The number on the right of the symbol “<” is always greater than the number on the left of this symbol.
Increasing Order for Negative numbers
The absolute value of a negative number is its value without the negative sign. For arranging negative numbers in ascending we have to refer to their absolute values.
The negative number having a greater absolute value is less than the negative number having a smaller absolute value. This implies greater the absolute value, the smaller is the negative number.
Examples:
1. (- 2) < (- 1)
The absolute value of (-1) is 1 and the absolute value of (-2) is 2.
2 is greater than 1.
The greater is the absolute value, the smaller is the negative number.
Hence (-1) is greater than (-2).
2. (- 6) < (- 5) < (- 4)
The absolute value of (-6) is 6, (-5) is 5 and (-4) is 4.
6 is greater than 5, which is greater than 4.
The greater is the absolute value, the smaller is the negative number.
Hence (-4) is greater than (-5), which is greater than (-6).
Increasing Order for fractions
Case-1: When the denominator of the fractions are the same.
In a group of fractions having the same denominators, the fraction having the greater numerator is the greater one and vice-versa.
Example:
\frac{1}{7}, \frac{6}{7}, \frac{9}{7}
The given fractions have the same denominators.
Since 1 < 6 < 9, we can say that \frac{1}{7}<\frac{6}{7}<\frac{9}{7}.
Case-2:
When the denominator of the fractions are different.
In a group of fractions having different denominators, we have to convert them into like fractions first and then arrange them in the increasing order of their numerators.
Example:
\frac{1}{2}, \frac{2}{3}, \frac{1}{6}
The given fractions have different denominators. Hence we have to convert them into like fractions.
LCM of 2, 3 and 6 = 6
\frac{1}{2}=\frac{1 \times 3}{2 \times 3}=\frac{3}{6}
\frac{2}{3}=\frac{2 \times 2}{3 \times 2}=\frac{4}{6}
\frac{1}{6}=\frac{1 \times 1}{6 \times 1}=\frac{1}{6}
Since, 1 < 3 < 4, we can say that \frac{1}{6}<\frac{3}{6}<\frac{4}{6}.
Hence, \frac{1}{6}<\frac{1}{2}<\frac{2}{3}.
Increasing Order for decimals
A decimal number consists of two parts:
- Whole number part (left side of the decimal point)
- Decimal part (right side of the decimal point)
For arranging decimals in ascending order we have to follow the following steps:
- First, arrange the decimal numbers in increasing order considering their whole number part only.

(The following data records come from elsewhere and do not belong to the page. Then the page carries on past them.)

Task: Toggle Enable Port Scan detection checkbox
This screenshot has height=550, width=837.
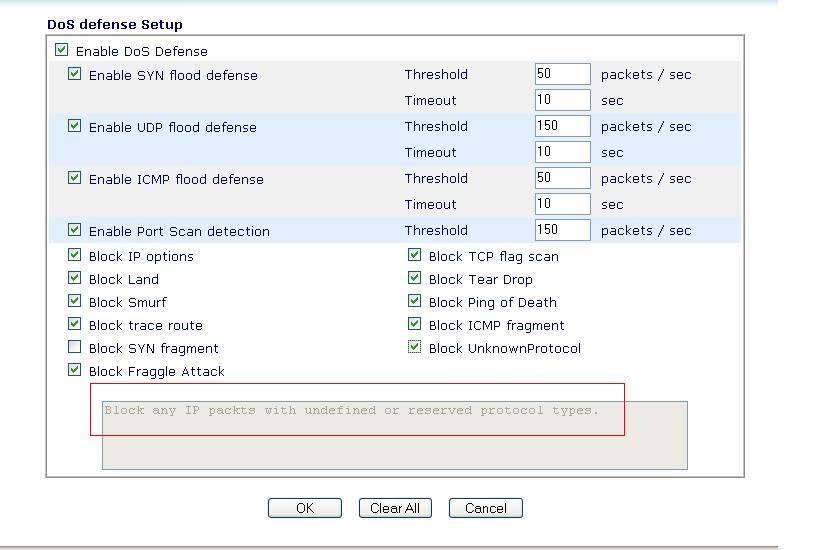Action: [x=75, y=230]
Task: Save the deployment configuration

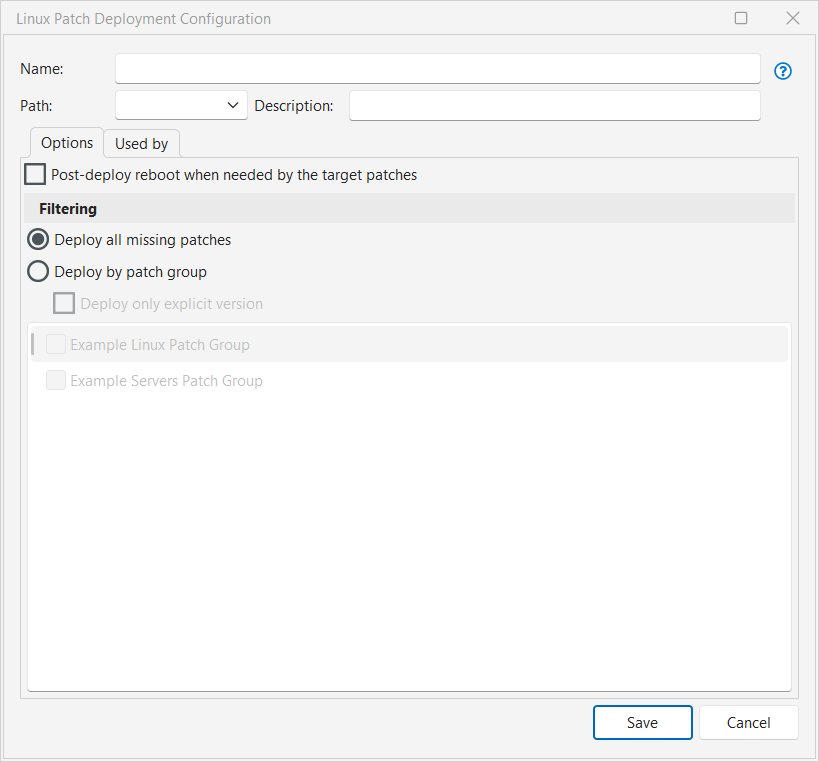Action: pyautogui.click(x=642, y=723)
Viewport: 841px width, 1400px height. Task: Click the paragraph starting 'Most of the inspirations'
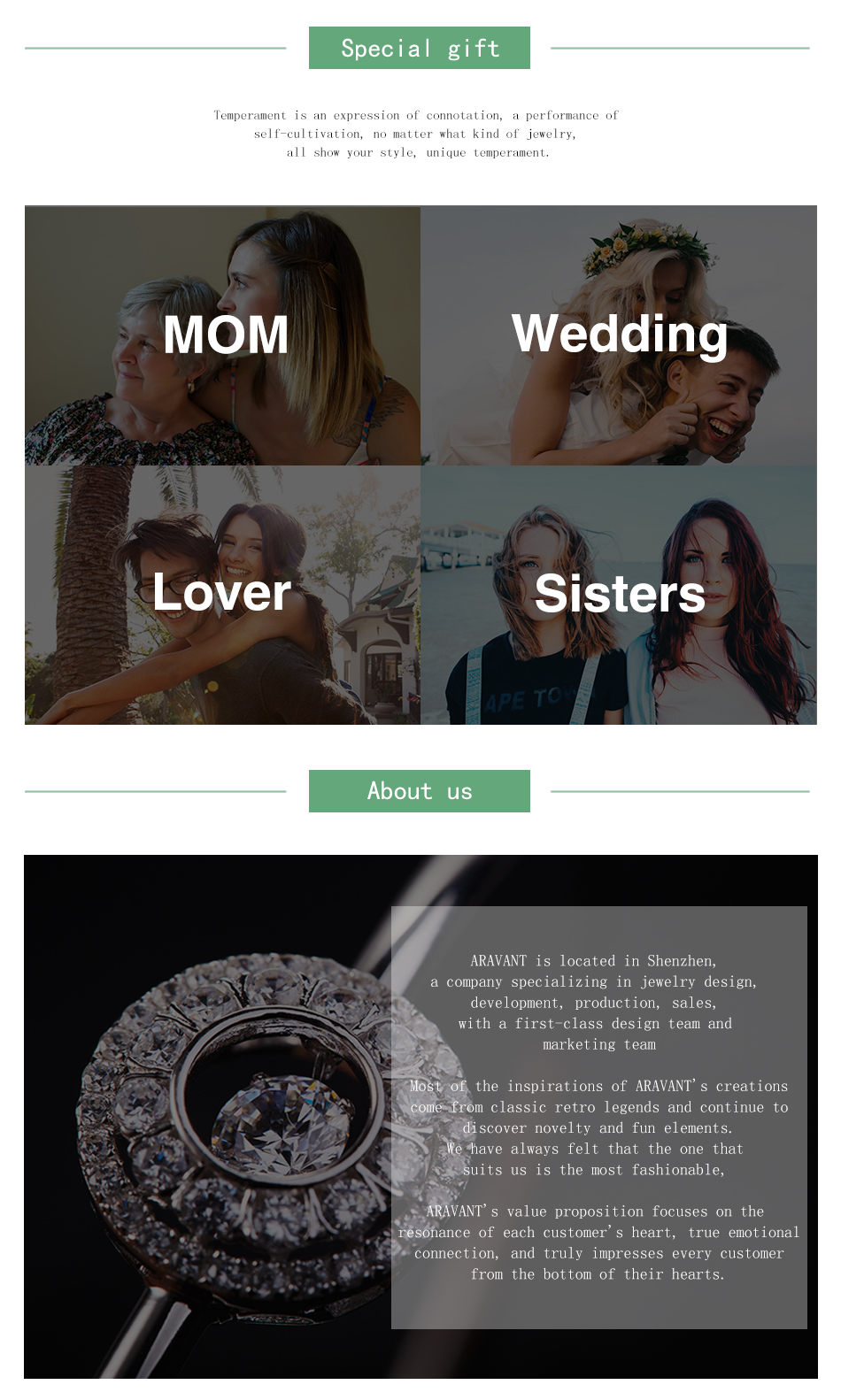(x=599, y=1127)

The greater is the whole number part, the greater is the decimal number.
2. If some numbers have the same whole part, we have to arrange them further considering their decimal part.
The greater is the decimal part, the greater is the decimal number when the whole number part is the same.
Examples:
- 2.3, 1.567, 1.98, 3.5, 4, 2.245
Step 1:
Arranging the numbers according to the increasing order of their whole number part.
1.567, 1.98, 2.3, 2.245, 3.5, 4
Step 2:
Comparing the decimal part of the numbers having the same whole number part.
In 1.567 and 1.98, the decimal part 567 is less than the decimal part 980. Hence 1.567 < 1.98.
In 2.3 and 2.245, the decimal part 300 is more than the decimal part 245. Hence 2.245 < 2.3.
Step 3:
Arranging the given numbers by the results obtained from step 1 and step 2:
1.567 < 1.98 < 2.245 < 2.3 < 3.5 < 4
Solved Examples
1. Arrange 1,5,3,9,2 and 10 in ascending order first and then in descending order also.
Solution:
Ascending order
1 < 2 < 3 < 5 < 9 < 10
Descending order
10 > 9 > 5 > 3 > 2 > 1
2. Vickey, Mohit, Ashok and Rahul secured 80%, 98%, 95% and 85% respectively in the final exams. Arrange their marks in increasing order. Who scored the highest among all four boys?
Solution:
Marks of Vickey = 80%
Marks of Mohit = 98%
Marks of Ashok = 95%
Marks of Rahul = 85%
Arranging the marks in increasing order:
80% < 85% < 95% < 98%
Hence Mohit secured the highest marks and Vickey secured the lowest marks.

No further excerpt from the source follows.